Araştırmalara nazaran tez verilen sonucun bedeli ağır oluyor

Barcali

Active member
Katılım
14 Şub 2021
Mesajlar
1,145
Puanları
38
Araştırmalara nazaran tez verilen sonucun bedeli ağır oluyor Bazıları seçim yapmadan evvel en ince detayına dek araştırıyor hatta birtakım bazı bunda çoka kaçtığı da oluyor. Öte yandan, üzerinde hiç düşünmeden çabucak görüş belirten beşerler da var. Ruhbilimde bilişsel önyargı ismiyle bilinen bu düşünme biçimi, muhakkak bir zihinsel yanlışa yatkınlık olarak tanımlanıyor.

Illinois Üniversitesi’nden Carmen Sanchez ile Michigan Üniversitesi’nden David Dunning tarafınca yapılan bir araştırmanın sonuçları enteresan: Üzerinde düşünmeden yargıya varmak, genelde yanılgı yapmaya yatkın daha geniş kapsamlı davranış ve fikir örüntülerinin sadece bir modülü.

Akıl yürütme sürecinde düşünmeden yargıya varma eğiliminde olan bireyler ağır bedeller ödemek durumunda kalabiliyor

600’ü aşkın kişinin katıldığı araştırmada, bu çeşit önyargılı davranışlar şizofrenlerde fazlaca daha yaygın olduğundan, şizofrenlerle ilgili çalışmalarda uygulanan bir düşünme oyunundan yararlanıldı.

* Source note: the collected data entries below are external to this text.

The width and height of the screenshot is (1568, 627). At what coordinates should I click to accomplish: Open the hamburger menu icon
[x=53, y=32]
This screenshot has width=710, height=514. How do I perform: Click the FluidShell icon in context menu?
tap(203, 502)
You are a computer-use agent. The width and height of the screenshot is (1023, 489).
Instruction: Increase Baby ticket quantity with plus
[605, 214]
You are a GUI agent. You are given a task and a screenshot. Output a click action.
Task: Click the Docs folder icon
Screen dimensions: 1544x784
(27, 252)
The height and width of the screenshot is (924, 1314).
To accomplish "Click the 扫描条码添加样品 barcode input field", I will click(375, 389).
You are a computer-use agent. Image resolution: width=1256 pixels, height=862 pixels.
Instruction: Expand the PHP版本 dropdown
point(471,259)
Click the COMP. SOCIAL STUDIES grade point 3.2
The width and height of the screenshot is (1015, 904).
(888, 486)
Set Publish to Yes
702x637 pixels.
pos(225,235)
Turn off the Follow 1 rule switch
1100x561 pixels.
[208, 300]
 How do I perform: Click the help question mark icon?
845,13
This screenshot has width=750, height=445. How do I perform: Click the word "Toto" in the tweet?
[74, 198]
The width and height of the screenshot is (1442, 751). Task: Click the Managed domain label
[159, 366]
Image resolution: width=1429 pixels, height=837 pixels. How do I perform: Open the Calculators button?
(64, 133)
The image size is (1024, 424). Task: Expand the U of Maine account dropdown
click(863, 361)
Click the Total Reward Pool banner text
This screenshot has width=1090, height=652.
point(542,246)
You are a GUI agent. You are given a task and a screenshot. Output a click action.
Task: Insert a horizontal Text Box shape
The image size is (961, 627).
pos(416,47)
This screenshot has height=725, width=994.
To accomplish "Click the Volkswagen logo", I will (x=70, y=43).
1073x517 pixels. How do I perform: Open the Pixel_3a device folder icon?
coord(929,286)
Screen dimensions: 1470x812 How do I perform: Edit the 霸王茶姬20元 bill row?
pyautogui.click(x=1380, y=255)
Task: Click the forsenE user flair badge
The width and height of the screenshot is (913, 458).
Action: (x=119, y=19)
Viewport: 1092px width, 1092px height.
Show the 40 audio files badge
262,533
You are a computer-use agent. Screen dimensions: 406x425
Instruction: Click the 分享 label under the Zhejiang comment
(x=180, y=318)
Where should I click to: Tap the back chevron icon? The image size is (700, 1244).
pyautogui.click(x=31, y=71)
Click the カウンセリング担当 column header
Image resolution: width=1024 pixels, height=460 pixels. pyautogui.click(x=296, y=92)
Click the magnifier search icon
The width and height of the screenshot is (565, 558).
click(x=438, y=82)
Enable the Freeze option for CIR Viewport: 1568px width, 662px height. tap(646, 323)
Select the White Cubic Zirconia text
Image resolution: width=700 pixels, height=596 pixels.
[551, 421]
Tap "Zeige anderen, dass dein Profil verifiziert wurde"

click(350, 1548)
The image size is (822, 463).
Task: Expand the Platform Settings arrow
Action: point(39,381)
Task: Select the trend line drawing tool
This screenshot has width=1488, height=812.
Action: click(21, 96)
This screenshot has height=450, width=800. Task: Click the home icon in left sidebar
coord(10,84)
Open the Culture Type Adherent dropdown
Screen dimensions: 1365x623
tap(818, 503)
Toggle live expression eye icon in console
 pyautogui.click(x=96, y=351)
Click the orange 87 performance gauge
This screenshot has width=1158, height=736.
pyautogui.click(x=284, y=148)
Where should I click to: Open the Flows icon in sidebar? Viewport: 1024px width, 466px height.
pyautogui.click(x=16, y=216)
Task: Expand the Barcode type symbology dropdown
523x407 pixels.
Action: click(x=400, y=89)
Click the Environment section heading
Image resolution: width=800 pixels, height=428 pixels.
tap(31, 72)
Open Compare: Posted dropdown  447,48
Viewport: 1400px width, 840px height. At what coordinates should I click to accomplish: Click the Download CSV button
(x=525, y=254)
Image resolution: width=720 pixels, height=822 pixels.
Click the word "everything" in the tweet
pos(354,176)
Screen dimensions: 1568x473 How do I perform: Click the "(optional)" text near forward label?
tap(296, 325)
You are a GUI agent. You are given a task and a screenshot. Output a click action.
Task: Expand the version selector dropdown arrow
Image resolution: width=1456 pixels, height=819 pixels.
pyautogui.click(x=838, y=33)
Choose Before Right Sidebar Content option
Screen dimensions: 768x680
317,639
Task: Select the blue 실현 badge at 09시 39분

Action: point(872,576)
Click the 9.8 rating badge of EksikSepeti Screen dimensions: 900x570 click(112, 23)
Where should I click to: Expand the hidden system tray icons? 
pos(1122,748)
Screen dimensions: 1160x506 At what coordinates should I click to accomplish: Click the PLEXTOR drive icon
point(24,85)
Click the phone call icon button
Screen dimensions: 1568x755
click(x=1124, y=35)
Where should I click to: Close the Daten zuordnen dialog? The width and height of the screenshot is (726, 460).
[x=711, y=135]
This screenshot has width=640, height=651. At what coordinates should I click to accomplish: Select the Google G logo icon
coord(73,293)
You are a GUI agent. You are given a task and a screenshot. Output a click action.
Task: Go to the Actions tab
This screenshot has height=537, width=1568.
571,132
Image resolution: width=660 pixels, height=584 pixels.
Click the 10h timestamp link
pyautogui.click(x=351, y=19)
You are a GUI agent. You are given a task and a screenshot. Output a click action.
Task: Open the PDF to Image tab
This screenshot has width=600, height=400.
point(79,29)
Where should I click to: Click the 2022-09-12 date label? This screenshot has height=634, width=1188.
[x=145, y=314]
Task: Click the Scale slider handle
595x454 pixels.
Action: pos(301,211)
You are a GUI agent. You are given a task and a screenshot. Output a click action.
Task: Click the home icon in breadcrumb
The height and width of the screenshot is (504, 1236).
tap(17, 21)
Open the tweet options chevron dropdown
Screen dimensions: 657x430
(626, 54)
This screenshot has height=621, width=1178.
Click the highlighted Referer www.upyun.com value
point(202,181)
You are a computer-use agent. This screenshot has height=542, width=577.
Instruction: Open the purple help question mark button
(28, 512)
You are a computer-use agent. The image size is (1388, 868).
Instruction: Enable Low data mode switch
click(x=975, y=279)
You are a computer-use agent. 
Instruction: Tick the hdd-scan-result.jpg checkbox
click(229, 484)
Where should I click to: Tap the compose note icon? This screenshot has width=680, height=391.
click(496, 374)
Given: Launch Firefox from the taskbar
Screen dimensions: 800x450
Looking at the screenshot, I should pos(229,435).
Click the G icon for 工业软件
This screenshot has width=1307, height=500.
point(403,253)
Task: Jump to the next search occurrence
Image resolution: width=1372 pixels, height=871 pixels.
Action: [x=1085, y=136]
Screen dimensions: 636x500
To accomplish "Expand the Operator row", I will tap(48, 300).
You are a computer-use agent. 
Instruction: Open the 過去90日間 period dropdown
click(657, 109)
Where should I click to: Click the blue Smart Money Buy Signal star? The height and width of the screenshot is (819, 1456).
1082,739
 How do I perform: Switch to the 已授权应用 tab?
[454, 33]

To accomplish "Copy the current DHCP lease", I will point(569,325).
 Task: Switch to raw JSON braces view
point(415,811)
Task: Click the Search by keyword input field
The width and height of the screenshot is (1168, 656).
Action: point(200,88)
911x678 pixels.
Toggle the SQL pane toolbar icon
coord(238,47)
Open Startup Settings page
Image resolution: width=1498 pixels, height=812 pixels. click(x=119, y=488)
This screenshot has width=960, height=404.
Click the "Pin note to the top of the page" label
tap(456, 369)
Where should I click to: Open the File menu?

Bu oyunda oyuncular iki gölde de balık tutan bir şahısla konuşturuluyor. Göllerin birinde balıkların birden fazla kırmızı iken, ötekinde griler çoğunlukta. Balıkçı balıkları birer birer fiyat ve lakin oyuncular balıkların hangi gölden tutulduğunu söyleyebildiklerinde avlanmaya son verir. Bu süreçte kimi oyuncuların karar vermedilk evvel epeyce sayıda balık görmeleri gerekirken, ivedilikle karar verenler için bir iki balık görmenin kâfi olduğu görüldü.

SABIRSIZLAR İÇİN UMUT VAR

KOMPLO TEORİLERİNE YATKINLAR


Kumar oyununda da, şipşak karar verenlerin, kazanma olasılıkları daha yüksek olan savlara girmek yerine kazanma mümkünlüğü daha düşük seçeneklere “atlama” eğiliminde oldukları görüldü. Olaylara “atlama” eğiliminde olanlar bununla birlikte çok bir özgüven hissine da sahiptiler.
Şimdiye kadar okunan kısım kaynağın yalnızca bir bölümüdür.